Quoted text:
——————

# Puffers



## EnFuego (May 27, 2004)

How is the temperment of puffers? Not necessarily aggressiveness, but how skittish are they? Are they scared of you if you walk up to the tank or will they come up to the glass and check you out?

I'm thinking about getting something different than P's, and I've heard some good things about puffers.

I'm still not sure what species of puffer I would get, but I would want something that is somewhat aggressive, but also will come up to the glass and check things out.

Any help would be appreciated.


----------



## EnFuego (May 27, 2004)

Does anybody know much about Tetraodon suvatii (AKA Arrowhead Puffer)?

What can you tell me about them?


----------



## TimmyTeam (Jun 20, 2003)

They mostly Stay still, or buried in the sand...if you are looking for an active puffer dont get this one, but if you want a really agressive puffer that can be kept in a fairly small tank (15-20g) Arrowhead is a good puffer.


----------



## LinearChaos (Apr 22, 2004)

My suvati article


----------



## EnFuego (May 27, 2004)

LinearChaos said:


> My suvati article


 Haha, hey you're the one from the other website I looked up information from.

Great Article and thanks for all the help.


----------



## EnFuego (May 27, 2004)

Are Suvatiis fresh or brackish water puffers. The article says that they come from fresh water, but I know that some species of puffers eventually move onto brackish/salt water.


----------



## LinearChaos (Apr 22, 2004)

Always FW


----------



## r0d1mus (Jul 5, 2004)

From my experiences, i find figure 8 puffers to be very personable. Anytime i come up to the tank, it always swims to the front and checks me out.... Same with my green spotted puffers..... They do require brackish waterh though


----------

——————

Information supplied:

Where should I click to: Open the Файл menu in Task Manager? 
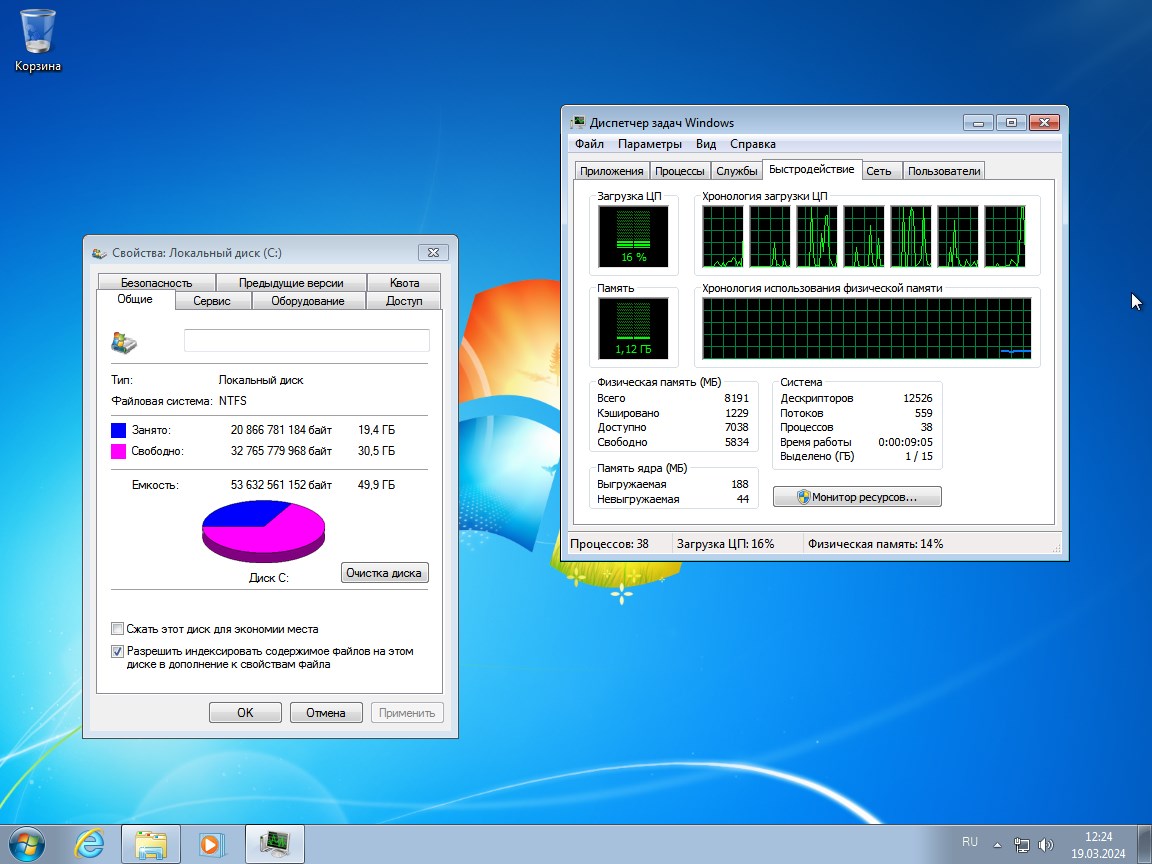point(589,144)
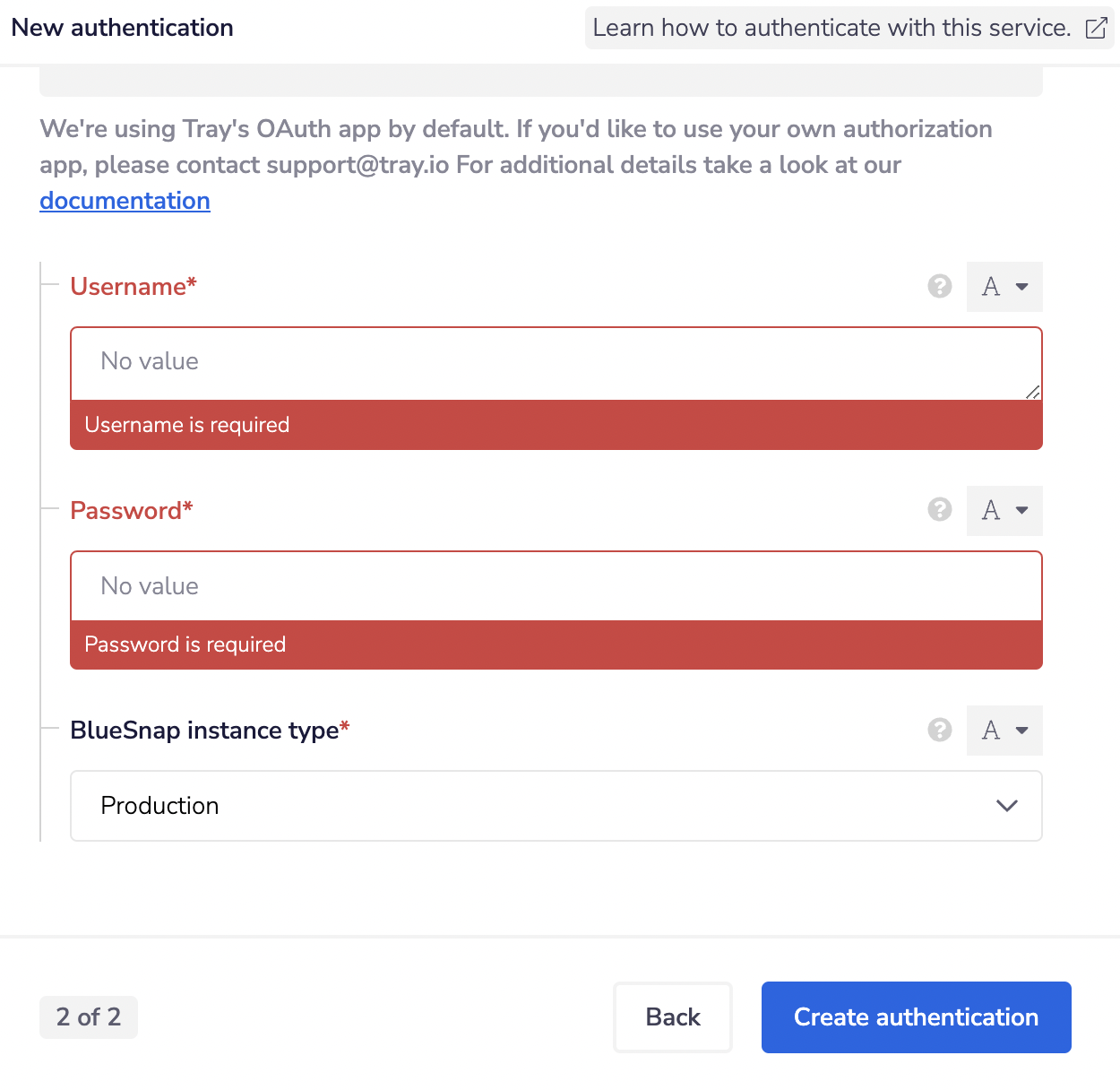Click the 2 of 2 page indicator

(88, 1016)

——————

Reproduce word for word the part of the puffer thread starting at "Are Suvatiis fresh" and ending at "onto brackish/salt water.".

Are Suvatiis fresh or brackish water puffers. The article says that they come from fresh water, but I know that some species of puffers eventually move onto brackish/salt water.